R for Biochemists: How many publications in your area of research?

The amount of scientific literature is daunting. There are over 17,000 papers published in my research area which is chronic lymphocytic leukemia. I wanted to graph this so here is what I did:

I did a PubMed search using "chronic lymphocytic leukaemia" or "chronic lymphocytic leukemia" or "CLL". When the search is made, there is a nice graph on the left hand side of the browser window - see the circle in the picture below. You can download a csv file of this data by pressing on "Download CSV".

If you import this CSV file into R, it looks a bit strange. The str(data) command gives you the following output:

> str(data)
'data.frame': 64 obs. of 1 variable:
$ pubmed...chronic.lymphocytic.leukaemia.or.chronic.lymphocytic.leukemia.or.CLL: Factor w/ 57 levels "1","10","1001",..: 57 51 3 56 53 52 55 50 48 47 ...

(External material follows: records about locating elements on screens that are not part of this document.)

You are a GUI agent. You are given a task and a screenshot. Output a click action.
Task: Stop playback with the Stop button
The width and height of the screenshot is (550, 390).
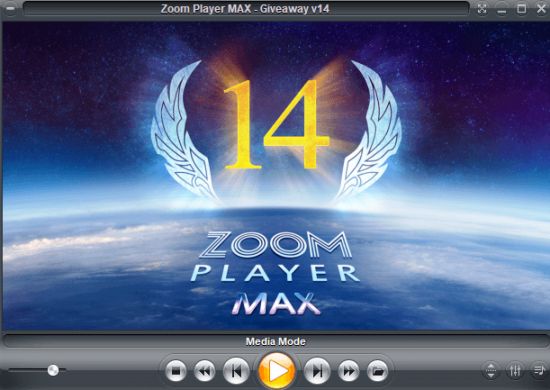pyautogui.click(x=176, y=371)
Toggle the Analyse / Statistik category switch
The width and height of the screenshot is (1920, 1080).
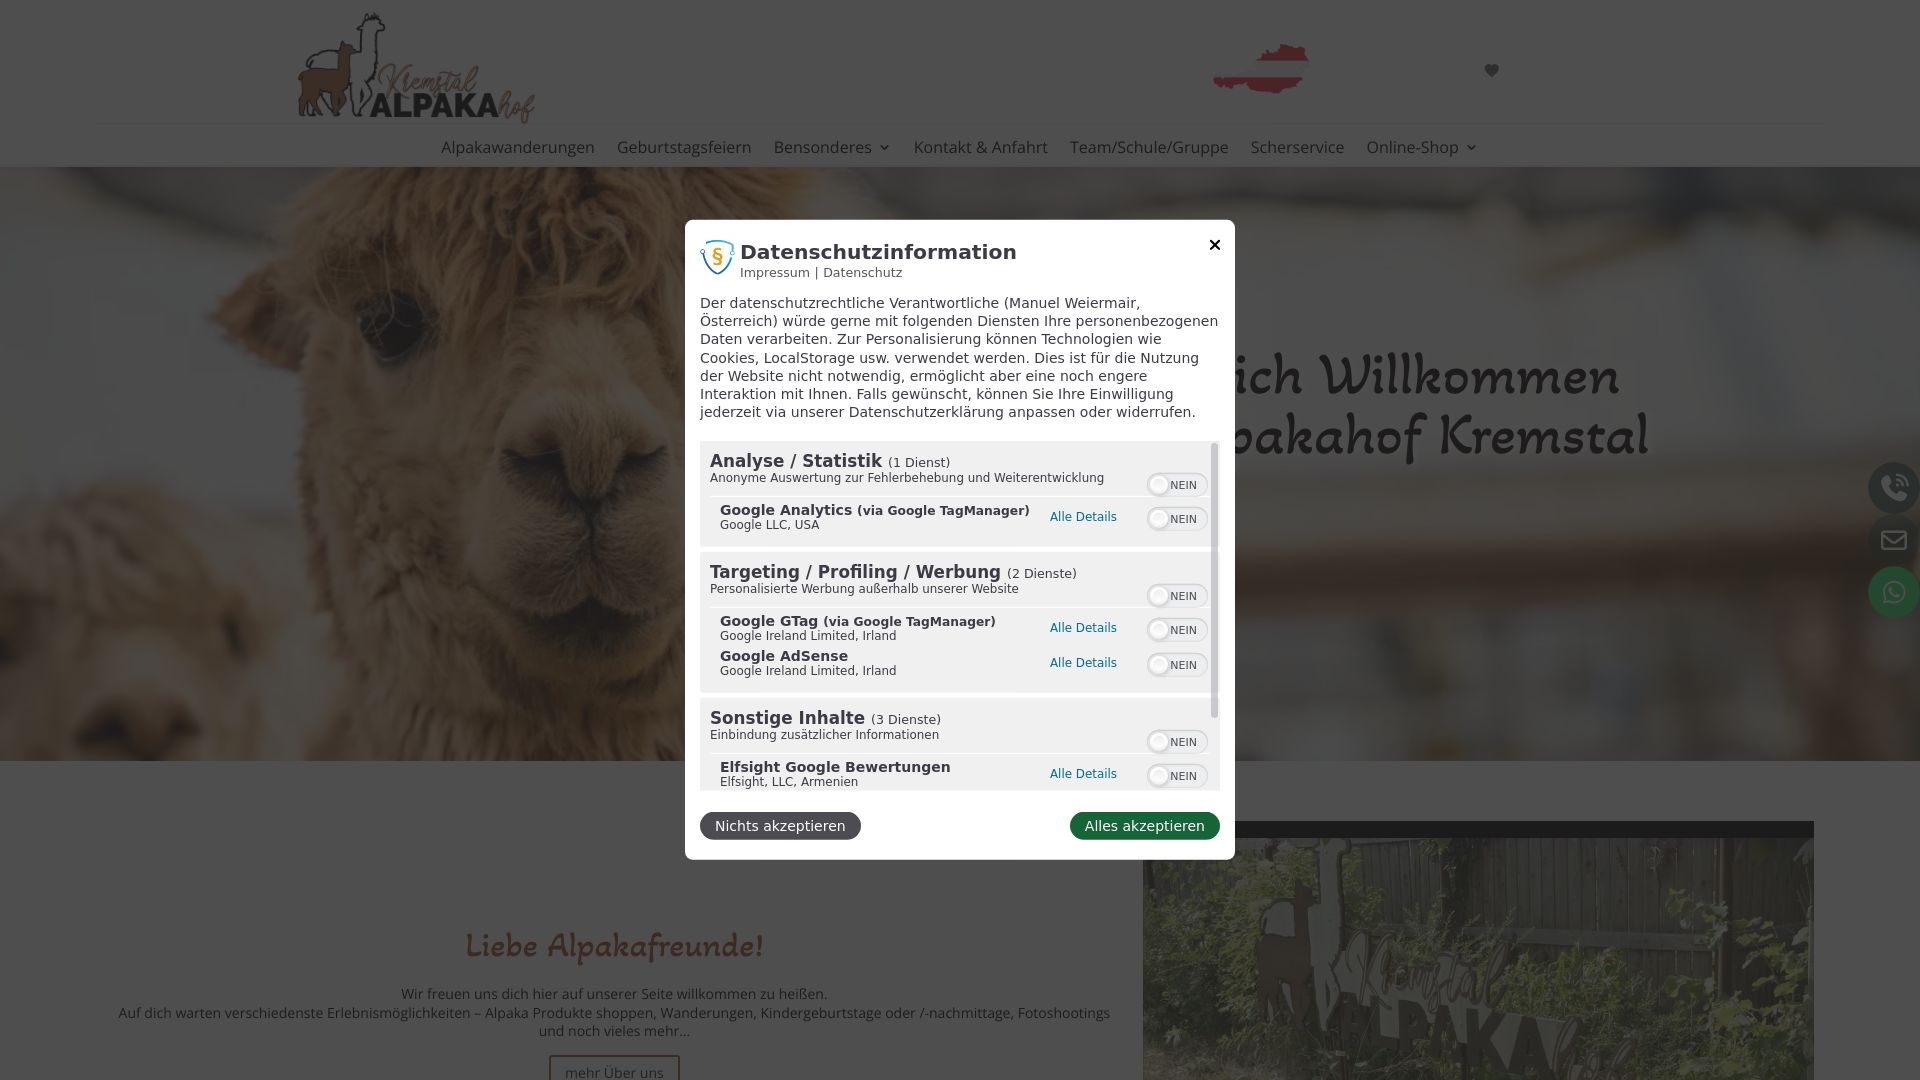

This is because it has a line at the top of the file that R can't interpret properly. You need to open the file and delete the first line - a little bit of data wrangling. I did this in Excel.
I also did a search with (("chronic lymphocytic leukaemia" or "chronic lymphocytic leukemia" or "CLL")) AND REVIEW[Publication Type] which gave me 2,236 articles. I combined these two bits of data in Excel. I saved this as a csv file.

When I import this new file, the str(data) command gives this:

> str(data)
'data.frame': 63 obs. of 3 variables:
$ year : int 2015 2014 2013 2012 2011 2010 2009 2008 2007 2006 ...
$ articles: int 725 1001 930 787 776 819 695 618 608 594 ...
$ reviews : int 38 147 185 124 112 135 97 74 126 112 ...

This looks much more useful.

Here is the graph that I have made:

Here is the script for this:

# activate the required packages
library(ggplot2)
library(reshape2)
library(ggthemes)

# do search in pubmed on the web
# pubmed - "chronic lymphocytic leukaemia" or "chronic lymphocytic leukemia" or "CLL"
# get an option to download a csv file
# open the file and remove the top line to prevent an error
# add other data if you want and change the column titles to something useful
setwd("/Users/paulbrennan/Documents/Work Documents/Staff & Collaborations/RforBiochemists/RforBiochemists/data")
data <- read.csv("cllPublicationsformatted.csv")

# reshape the data from wide to long format
data.melt <- melt(data, id.vars = "year", value.name = "pubs", variable.name = "pub.type")

# draw the graph
p <- ggplot(data.melt, aes(x=year,
y= pubs,
colour = factor(pub.type, labels = c("Articles", "Reviews")))) +
# colour = factor and the labels allows us to customize the legend
geom_line(size=1) +
labs(color = "Publication Type") + # customizes the legend title
scale_colour_manual(values=c("black","red")) +
ylab("Number Publications") + # y-label
xlab("Year") + # x-label
ggtitle("Chronic Lymphocytic Leukaemia Publications by Year") +
scale_x_continuous(breaks=c(1960,1970,1980,1990, 2000, 2010)) +
theme_bw()

p <- p + theme(legend.position=c(0,1), # move to the top left
legend.justification=c(0,1), # move it in a bit
legend.text=element_text(size = 12), # increase size of text
legend.title=element_text(size = 12)) # and the title

p <- p + theme(axis.title.y = element_text(size = 14 )) +
theme(axis.text = element_text(size = 12))

p # show the graph

N.B. You do get a warning:

Warning message:

In loop_apply(n, do.ply) :

Removed 17 rows containing missing values (geom_path).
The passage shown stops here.